§ **Task instructions**: Copy out the listing below, starting at the line that contains "You are a computer-use" and running down to the end of the listing, both ends included, with every line exactly as it appears.

Stored dataset items:
******

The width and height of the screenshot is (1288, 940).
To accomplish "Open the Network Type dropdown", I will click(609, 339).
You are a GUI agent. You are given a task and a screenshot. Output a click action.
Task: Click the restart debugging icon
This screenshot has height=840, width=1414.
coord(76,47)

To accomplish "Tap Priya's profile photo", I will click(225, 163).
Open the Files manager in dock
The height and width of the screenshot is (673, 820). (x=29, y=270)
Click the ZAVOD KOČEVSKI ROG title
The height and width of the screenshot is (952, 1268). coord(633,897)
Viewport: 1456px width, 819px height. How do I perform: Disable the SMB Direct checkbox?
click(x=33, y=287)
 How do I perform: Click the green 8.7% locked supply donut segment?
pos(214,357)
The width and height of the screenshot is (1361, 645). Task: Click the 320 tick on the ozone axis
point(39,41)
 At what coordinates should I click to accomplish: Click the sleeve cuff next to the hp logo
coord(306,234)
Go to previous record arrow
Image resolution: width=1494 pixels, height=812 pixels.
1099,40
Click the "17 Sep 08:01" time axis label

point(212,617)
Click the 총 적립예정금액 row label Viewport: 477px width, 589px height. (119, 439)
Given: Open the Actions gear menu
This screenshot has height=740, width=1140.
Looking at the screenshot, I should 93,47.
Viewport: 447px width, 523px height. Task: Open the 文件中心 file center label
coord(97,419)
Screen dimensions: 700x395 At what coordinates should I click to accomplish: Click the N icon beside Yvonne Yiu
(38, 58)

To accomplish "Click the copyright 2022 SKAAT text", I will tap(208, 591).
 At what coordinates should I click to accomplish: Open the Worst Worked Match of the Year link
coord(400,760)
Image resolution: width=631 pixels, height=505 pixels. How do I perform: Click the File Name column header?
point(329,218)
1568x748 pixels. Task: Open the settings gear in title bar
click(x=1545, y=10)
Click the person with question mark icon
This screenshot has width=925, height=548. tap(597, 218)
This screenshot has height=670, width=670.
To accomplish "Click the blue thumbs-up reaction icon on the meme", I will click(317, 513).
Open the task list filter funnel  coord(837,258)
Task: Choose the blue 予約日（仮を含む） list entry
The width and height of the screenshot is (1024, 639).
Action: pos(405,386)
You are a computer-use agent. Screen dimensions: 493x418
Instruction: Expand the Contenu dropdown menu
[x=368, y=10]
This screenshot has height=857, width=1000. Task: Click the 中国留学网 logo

******

§ **Task response**:
You are a computer-use agent. Screen dimensions: 493x418
Instruction: Expand the Contenu dropdown menu
[x=368, y=10]
This screenshot has height=857, width=1000. Task: Click the 中国留学网 logo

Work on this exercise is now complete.